About 130 moon jellies, both large and small, expand and contract their bell-shaped bodies at Yokohama Hakkeijima Sea Paradise aquarium.

A familiar creature in Tokyo Bay, moon jellies can also be found in large numbers around Hakkeijima island, just south of Tokyo, in Yokohama.

The water temperature in the tank at the Sea Paradise aquarium in Yokohama’s Kanazawa Ward is 18 degrees.

Because the moon jellies are delicate, extra attention must be paid to water quality and a fresh stream of seawater is constantly pumped into the tank.

Keeper Hikari Ueno says the bodies of moon jellies can change shape in poor quality water.

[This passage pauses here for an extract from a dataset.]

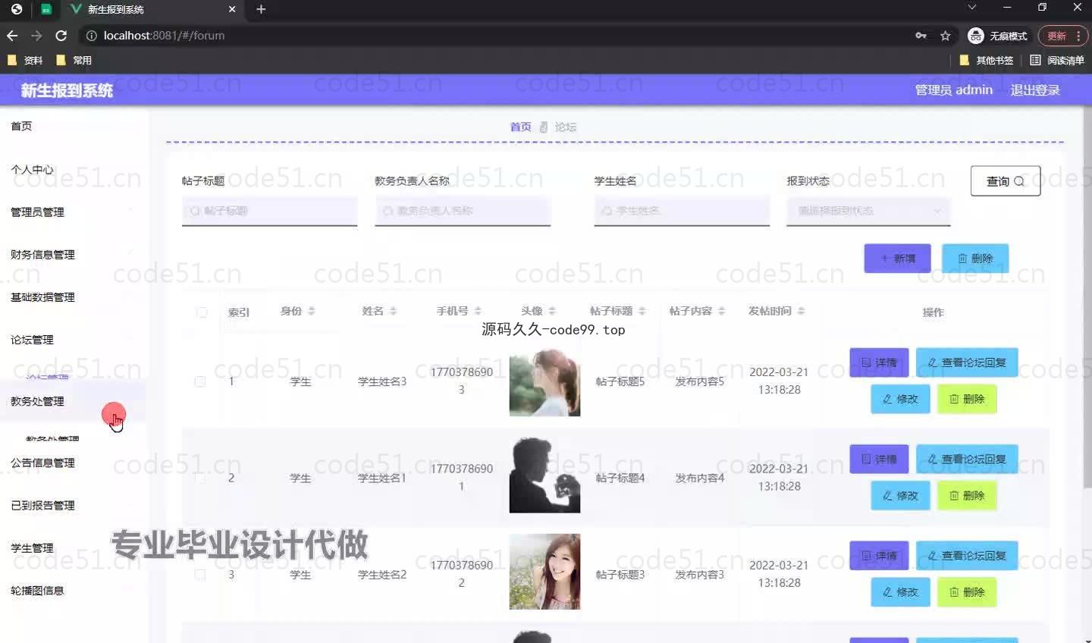Image resolution: width=1092 pixels, height=643 pixels.
Task: Click 退出登录 to log out
Action: [1034, 90]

The moon jellies appear almost identical to each other, but there is an easy way to tell the difference between males and females. The shape of a fluttering structure called the "oral arms," located in the center of the body, is different, Ueno explains.

In recent years, the moon jelly has become popular as a “healing character,” as watching them drift along makes one feel relaxed.

“It is so beautiful that I feel like I am looking at a picture. They seem to be living a free life, and I feel relaxed (by watching them),” says Seu Hiraoka, 15, a ninth-grader from Tokyo’s Ota Ward, who was visiting the aquarium.